本文のうち、「みんなが考えさせられた「学校」という場所の意味」で始まり「してくれたのかもしれません。」で終わる部分を、一字も変えずに書き写せ。

# [本文]
-=-=-
提言「子どもたちが生き生きと学べるコロナ収束後の学校づくりを」
みんなが考えさせられた「学校」という場所の意味
4月、始業式。約40日間の臨時休校を終え、子どもたちは新しい学年に不安と期待を持ちながら学校に帰ってきました。
小学校5年生に進級した子が、新学期に次のような詩を書いてくれました。
ある低学年の子は日記で「学校が休みになったことを知ってやったぁと思ったけど、やってみると学校に行ってた方がいいなぁと思いました。・・・」と書いてくれました。
最初は喜びだった家にいられる生活も、月日が経てば魅力的ではなくなってしまったのでしょう。「学校に通ってる方がしあわせ」という心の深い部分にあるものを表現してくれたようです。
また、別の中学年の子は、4月さいごの登校日の帰り際「せんせー!私は学校に来たくてしょうがないんだよぉ」と切なそうに訴えて家路につきました。家だけでは満たされない学校という場所の価値を自分の語れる言葉で表現してくれたのかもしれません。
-=-=-
# [表示データ]
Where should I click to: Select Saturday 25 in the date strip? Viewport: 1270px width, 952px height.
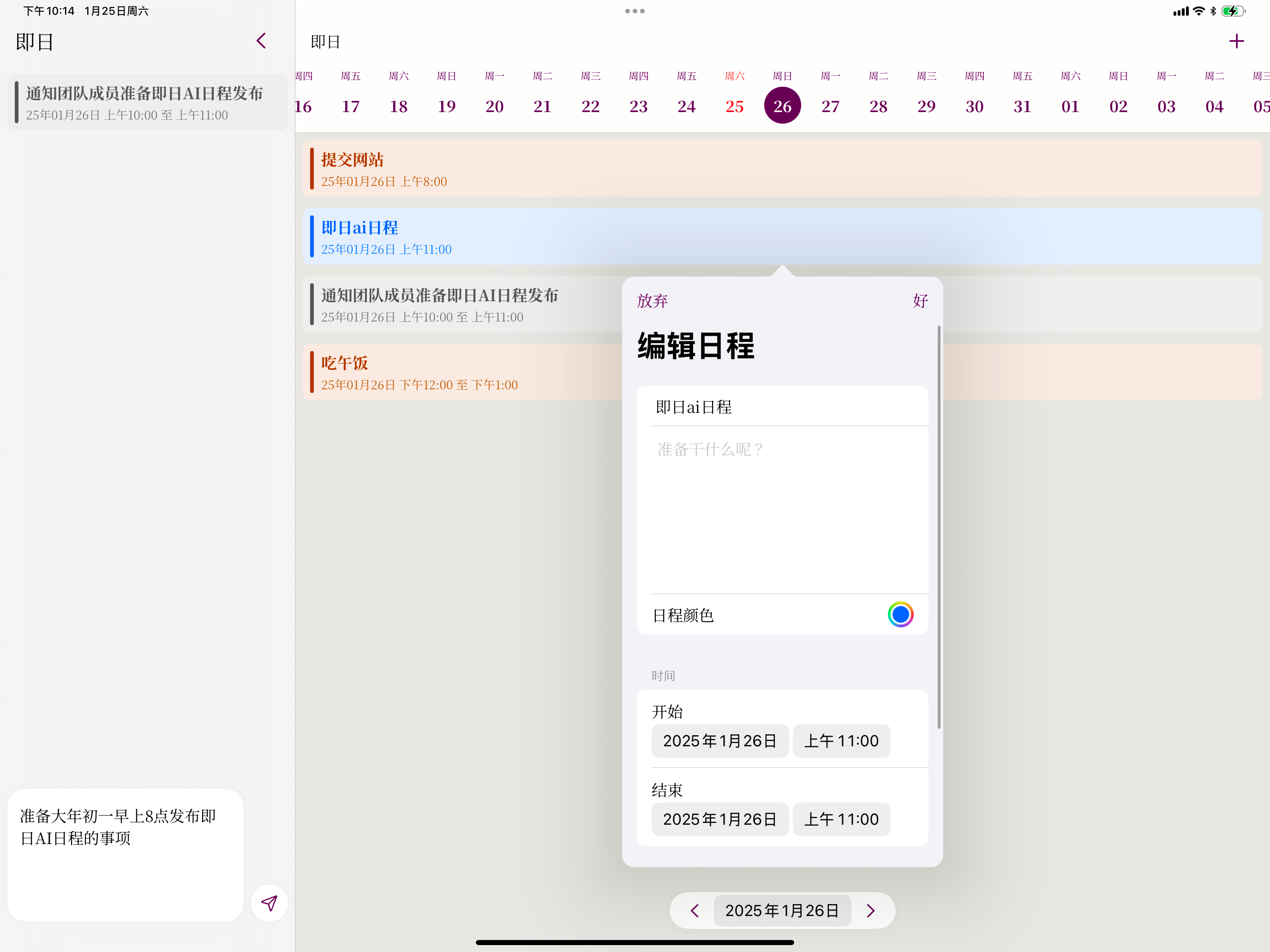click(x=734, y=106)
-=-=-
# [出力結果]
みんなが考えさせられた「学校」という場所の意味
4月、始業式。約40日間の臨時休校を終え、子どもたちは新しい学年に不安と期待を持ちながら学校に帰ってきました。
小学校5年生に進級した子が、新学期に次のような詩を書いてくれました。
ある低学年の子は日記で「学校が休みになったことを知ってやったぁと思ったけど、やってみると学校に行ってた方がいいなぁと思いました。・・・」と書いてくれました。
最初は喜びだった家にいられる生活も、月日が経てば魅力的ではなくなってしまったのでしょう。「学校に通ってる方がしあわせ」という心の深い部分にあるものを表現してくれたようです。
また、別の中学年の子は、4月さいごの登校日の帰り際「せんせー!私は学校に来たくてしょうがないんだよぉ」と切なそうに訴えて家路につきました。家だけでは満たされない学校という場所の価値を自分の語れる言葉で表現してくれたのかもしれません。